Study text ▸
__________________________________________________

The only situation your idea doesn't work is if you're applying a minor condition. It wouldn't make much sense if a creature were reduced to zero, dazed, and could continue fighting (albeit dazed). It also wouldn't make much sense to daze a creature that's dead or unconscious. So you still need a means to affect a creature while it is at positive hp. Otherwise, combat literally becomes a hit point slog-fest. IMO, combat becomes significantly less dynamic if conditions are merely finishers.


An approach that I was tinkering with a while back was a damage threshold system. Any damage below your threshold does not connect, and any conditions that attack would apply are lost. If an attack pierces the threshold, it inflicts some degree of physical harm (perhaps a small cut, or even a heavy blow taken on a shield that knocks the wind from you).

To use your example, if I have a threshold of 15, then a medusa's poison attack only inflicts hp damage if she deals 14 or less damage (it's merely fatigue from avoiding her snakes). If she deals 15 or more damage, I've been bitten and am actually poisoned.
 

I was wondering, if hit points are abstract why is there a need for defenses (saves)? Why not just add a tag to any damage and that tag only comes into play if the target is reduced to zero hit points?

Because the very point of the special attack is to avoid hit points.

It sets up an Alternate Win Condition for the fight.

Take the medusa, for example. The medusa has two paths to winning the fight. She can reduce your hp to zero. Or she can petrify you. If hp was the only thing that mattered, there would only be one path to winning the fight.

Ideally, the presence of multiple win conditions cause the fight to change. If the medusa can win by petrifying you, you have to avoid her gaze.
 

I don't see how these aren't really compatible with defenses at least as they are in 4e -- as a sort of AC the creature needs to hit. But I certainly see the merit in saying "Anything bad that happens deals HP damage."

Early 4E did exactly this. You had things like bard songs and fear spells dealing hit point damage.

__________________________________________________

To do ▸
(a) Edit the forum discussion on hit points: give it again from "It sets up an" up to and including "avoid her gaze.", with "medusa" replaced by "gorgon".
(b) For each statement, say yes or no on whether the forum discussion on hit points agrees with it, and quote the deciding words: (i) In the threshold approach, damage below your threshold does not connect. (ii) The medusa has only one path to winning the fight. (iii) Early 4E had fear spells that dealt hit point damage.
The data after this point is separate material, apart from the forum discussion on hit points.

Data block ▸
__________________________________________________

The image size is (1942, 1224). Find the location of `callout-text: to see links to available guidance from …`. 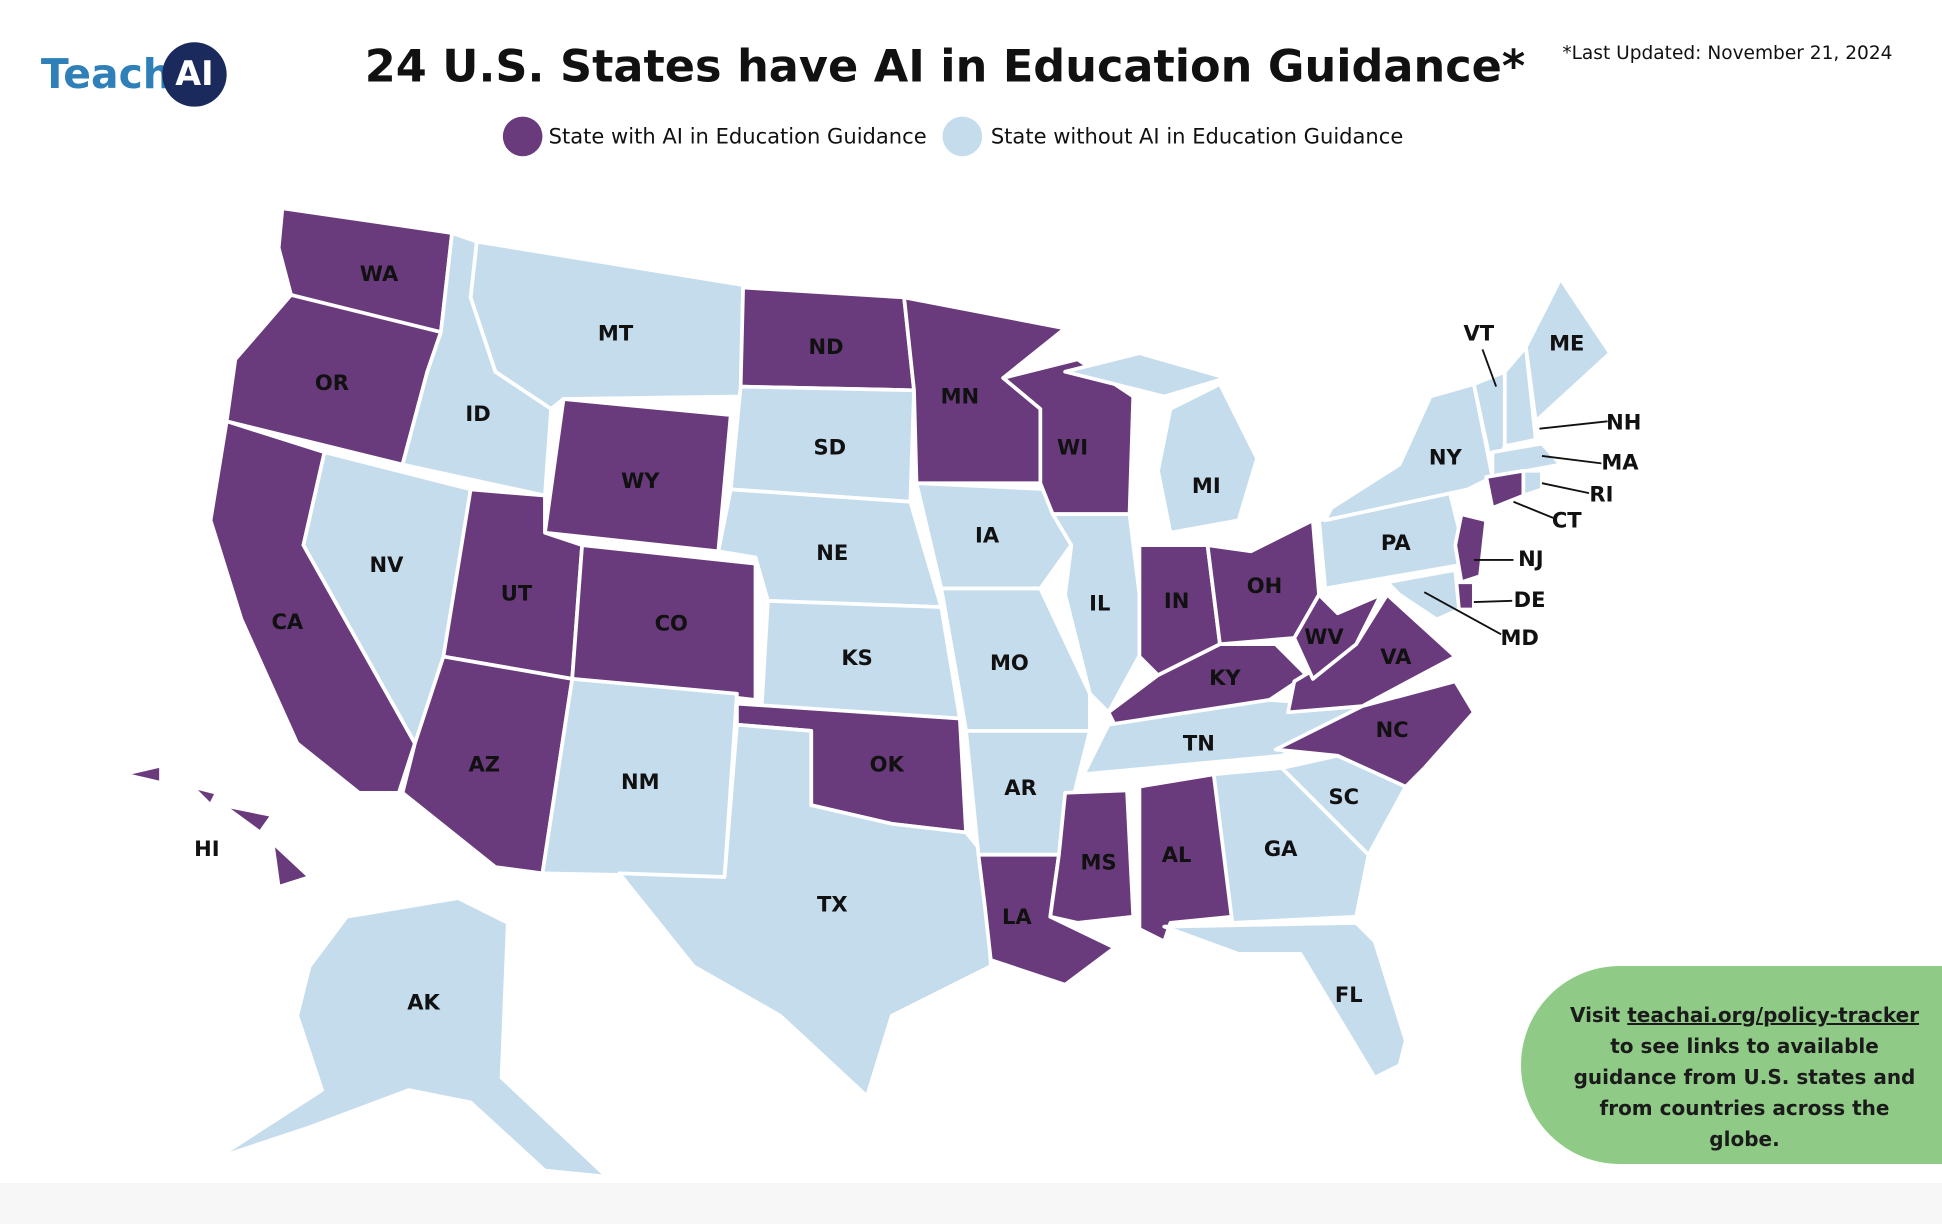

callout-text: to see links to available guidance from … is located at coordinates (1744, 1092).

__________________________________________________

Solutions to the tasks ▸
(a)
It sets up an Alternate Win Condition for the fight.

Take the gorgon, for example. The gorgon has two paths to winning the fight. She can reduce your hp to zero. Or she can petrify you. If hp was the only thing that mattered, there would only be one path to winning the fight.

Ideally, the presence of multiple win conditions cause the fight to change. If the gorgon can win by petrifying you, you have to avoid her gaze.

(b)
(i) Yes: "Any damage below your threshold does not connect"
(ii) No: "The medusa has two paths to winning the fight."
(iii) Yes: "You had things like bard songs and fear spells dealing hit point damage."